Crafty Screenwriting: Could you talk about the ALIEN franchise? How
has that developed?
Ron Shusett: Not that well. The second was brilliant.
I think James Cameron is on the level of Steven Spielberg as a director. He did
a smart thing. He didn't try to compete with the first. He concentrated more on
action. Brought the little girl in. It was the perfect complement to our film.
The exoskeleton and the queen being larger than any of the other aliens. That
was a superb evolution.
From there, some very bad things happen. The critics and the
box office prove it. 3 and 4 were quite failed, flawed movies. Audiences didn't
like'em.
The one later sequel that did work was the first ALIENS VS.
PREDATOR. It had a great inspiration based on comic books. It was like "Frankenstein
meets the Wolf Man," two unbeatable creatures fighting. It grossed over
$200M and was not extremely expensive.
Unfortunately, they didn't refresh the franchise on the
second AVP. Just too many repetitive elements from one AVP to the other. I’m just
happy that I got a shared story credit on only the first one in 2004.
CS: Which brings us to PROMETHEUS.
RS: I read the script for that, and I thought,
it's got a lot of great scenes, but the ending is gonna undo it. There are some
things you can't follow. Why would they destroy a race they created?
CS: Why would an advanced race of super-powerful
aliens need to destroy humanity by dropping aliens on us? Why not nuke us from
orbit? It sort of felt to me like a classic visual director's movie: one scene that's cool after another, but
nothing holding it all together.
RS: Some directors, when God gave their visual
talent, maybe He did something to impede their story talent.
CS: What themes bind your work together?
RS: If I had to choose one thing to bind my work
together, it would be: I want to amaze
the world. I don't want to make a movie that is something they've seen before
in any other movie. I'm a writer and a producer, and those two always fight
each other. The showman in me cares less about the story working great than the
audience going bananas. Usually the showman wins, but I'm working with partners
who excel at character, and they keep me on track.
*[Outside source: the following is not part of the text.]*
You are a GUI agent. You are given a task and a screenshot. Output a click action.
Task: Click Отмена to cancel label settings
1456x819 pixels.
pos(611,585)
CS: How has the environment changed since you
came up?
RS: Those that make the decisions on big budget
films seem less interested in original material, more inclined to lean heavier
than ever on sequels and remakes. But
still we see from time to time hugely creative original material that does get
made successively. That gives me and
others I know the courage to continue and go for highly imaginative ideas.
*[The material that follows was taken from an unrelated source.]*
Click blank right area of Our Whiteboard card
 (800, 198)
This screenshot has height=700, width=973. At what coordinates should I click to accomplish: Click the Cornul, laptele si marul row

I heard Dick Zanuck say seven years ago, you can't figure
out what a good script is. Intelligence and craftsmanship count, but the only
way you really know is gut instinct. Your brain can talk you out of some of
your best ideas. And he was in both eras, at Fox under his father, and then at
Warners. He did JAWS and THE STING.
Was TOTAL RECALL too complicated? Financiers said it
wouldn't work. They felt the action
audience will be annoyed by the convoluted story structure. They'll find it too
cerebral. For eight years, everyone said "6 people will come and see
it". Arnold wanted to do it, but he couldn't do it until he became number
one at the box office. And people thought ALIEN would not get made—it was too
bizarre.
These days it takes a major name to do something original.
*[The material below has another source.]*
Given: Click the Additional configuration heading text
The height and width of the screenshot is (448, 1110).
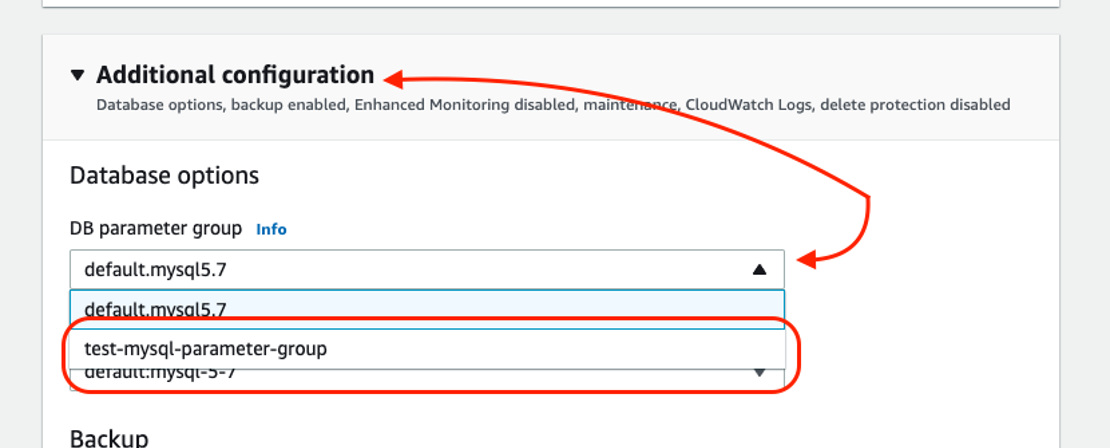Looking at the screenshot, I should point(235,75).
Joss Whedon's AVENGERS did a billion seven hundred thousand because they let
him do it the way he wanted. Cameron, Spielberg, Christopher Nolan—they have the
clout to do the outrageously imaginative. No one wanted to do INCEPTION, but
"How can we turn down the guy who made a billion on BATMAN?" I was
thrilled when the executives said in an interview, "We wouldn't have done
it if it wasn't Christopher Nolan." That took a lot of character to admit.
I can't go by logic. I have to trust my own instincts. Do I
like it myself? It's that simple.
That's why I'm having difficulty now. The business people
are trying to go by logic. To sell a script, you have to do things that the
buyers don't think are too crazy. But the things that do the best, if they're
done well, are the things that are too crazy.